◆ Text passage ◆
* * * * *
Why Vector Search is Memory Abuse (And How to Fix It)

The Hardware is Begging You to Stop

You just bought an H100. It has HBM3e memory capable of 3.35 TB/s of bandwidth. That is enough to stream the entire Library of Congress in about four seconds.

But when you run your vector search, you get a fraction of that. Maybe 5%.

Why? Because graph-based vector search is memory abuse. And the memory controller is suffering silently.

The Physics of a Cache Line

Here is the thing about DRAM (and HBM is just fancy 3D-stacked DRAM): it hates individuality.

When you ask for a single byte, the memory controller doesn’t just fetch that byte. It fetches a cache line. On NVIDIA GPUs, that is typically 128 bytes.

If you read a float (4 bytes) and then jump to a random location to read another float, you are throwing away 124 bytes of bandwidth for every 4 bytes you use.

Effective bandwidth = 4 / 128 = 3.125%

You are paying for a firehose and using it to fill a thimble.

The Graph Traversal Problem

Graph algorithms are defined by pointer chasing.

struct Node {
    float value;
    Node* next;  // could be anywhere in memory
};

while (node) {
    process(node->value);
    node = node->next;  // jump to random memory address
}

In a graph index, node->next could be anywhere in the address space. It is almost certainly not in the same cache line. It is almost certainly not in the same DRAM page.

Every time you follow a pointer, the memory controller has to:

Close the current DRAM row (Precharge)
Open a new DRAM row (Activate)
Read the data (CAS)

This takes time. Nanoseconds add up. And while the memory controller is doing this administrative paperwork, your CUDA cores are starving.
* * * * *
◆ Material shown ◆
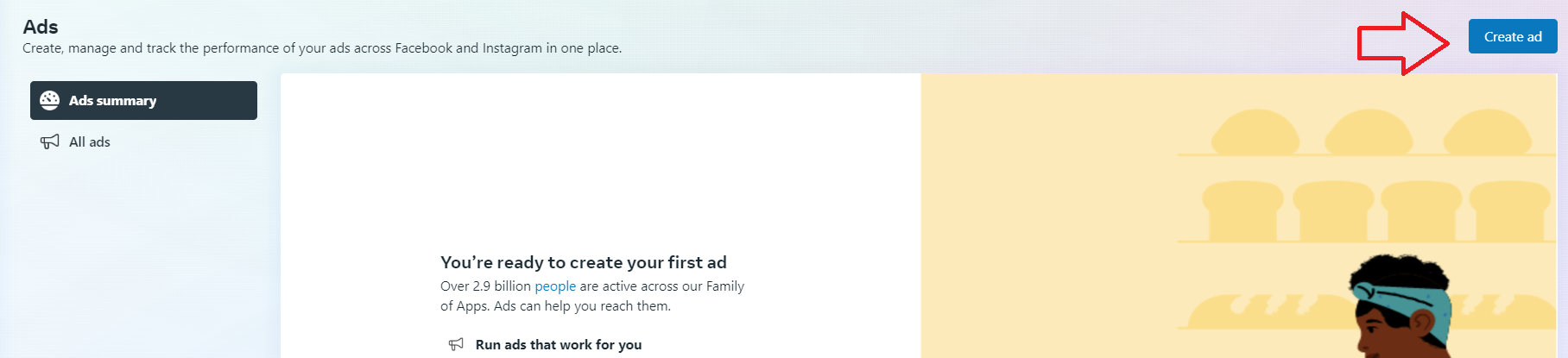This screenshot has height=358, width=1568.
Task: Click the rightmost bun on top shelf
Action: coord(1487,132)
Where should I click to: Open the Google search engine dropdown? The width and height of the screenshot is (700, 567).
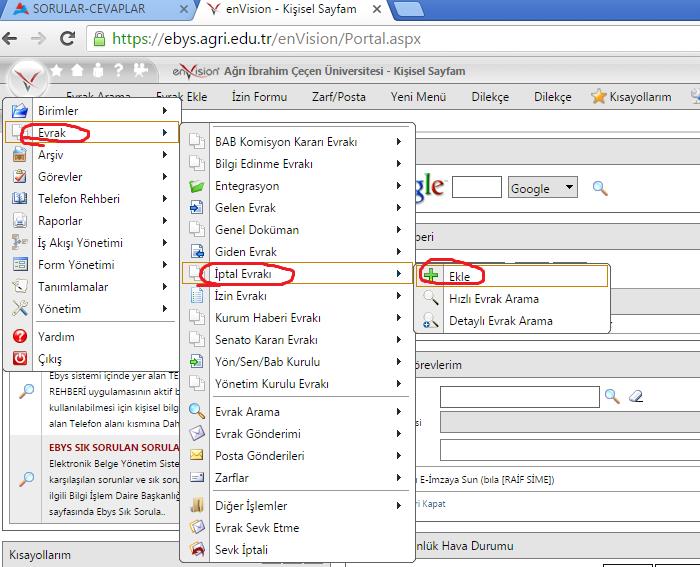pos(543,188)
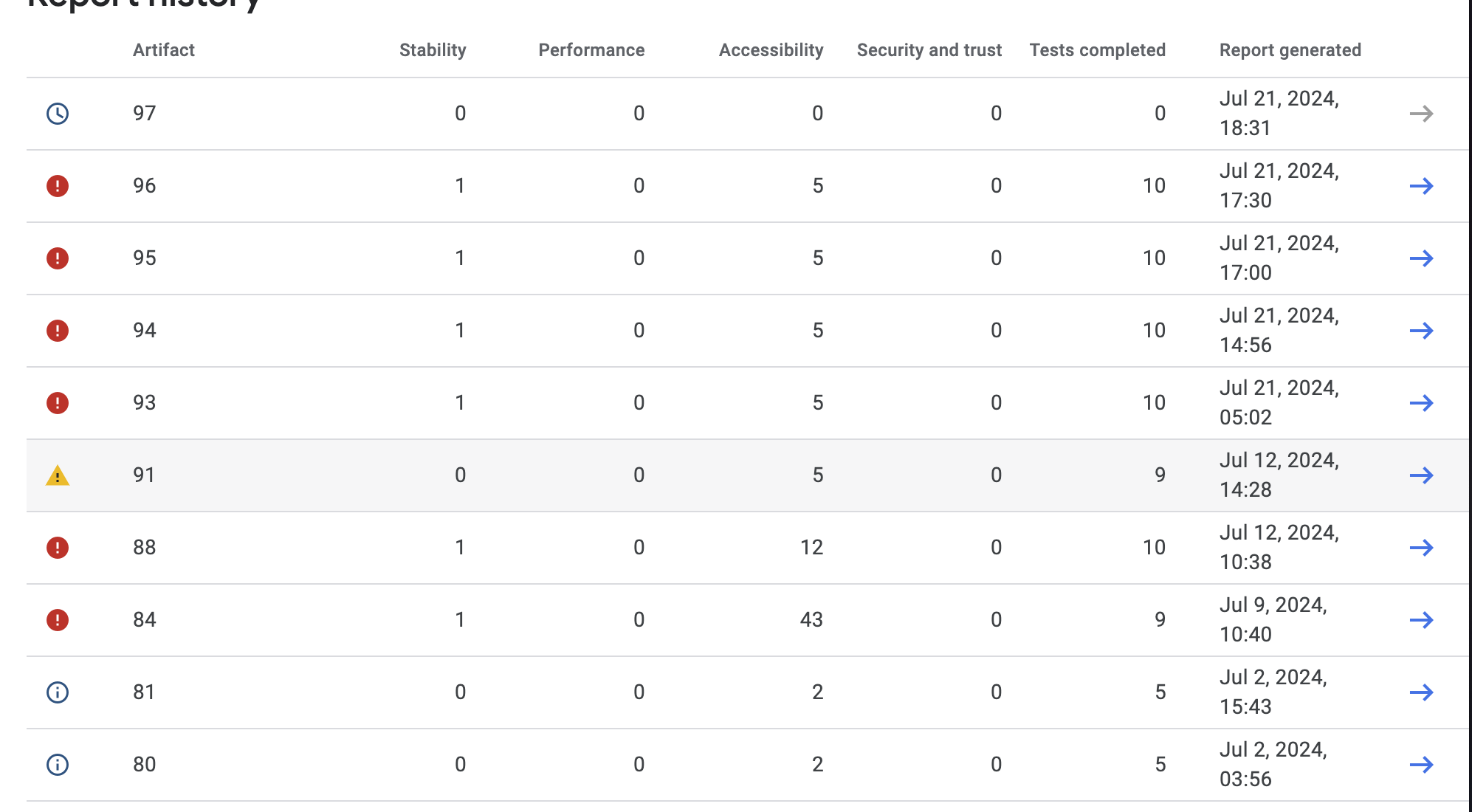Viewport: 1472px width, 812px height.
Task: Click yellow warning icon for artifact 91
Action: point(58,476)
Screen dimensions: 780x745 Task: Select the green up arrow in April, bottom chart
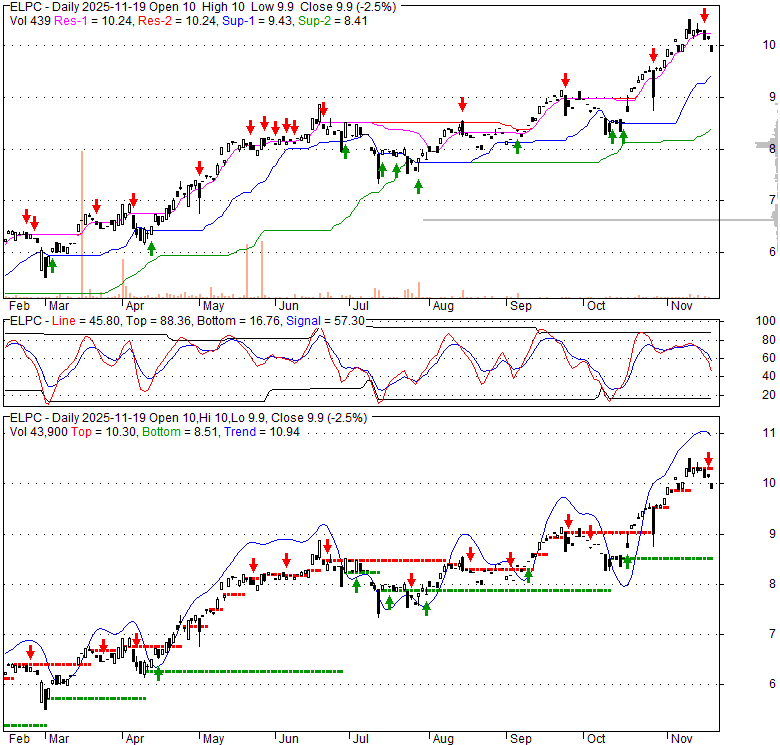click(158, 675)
* * * * *
◆ Set exercise ◆
According to the article on vector search and memory, how large is a cache line typically on NVIDIA GPUs? This material was taken from a different source than the text above it.

◆ Answer to this problem ◆
128 bytes.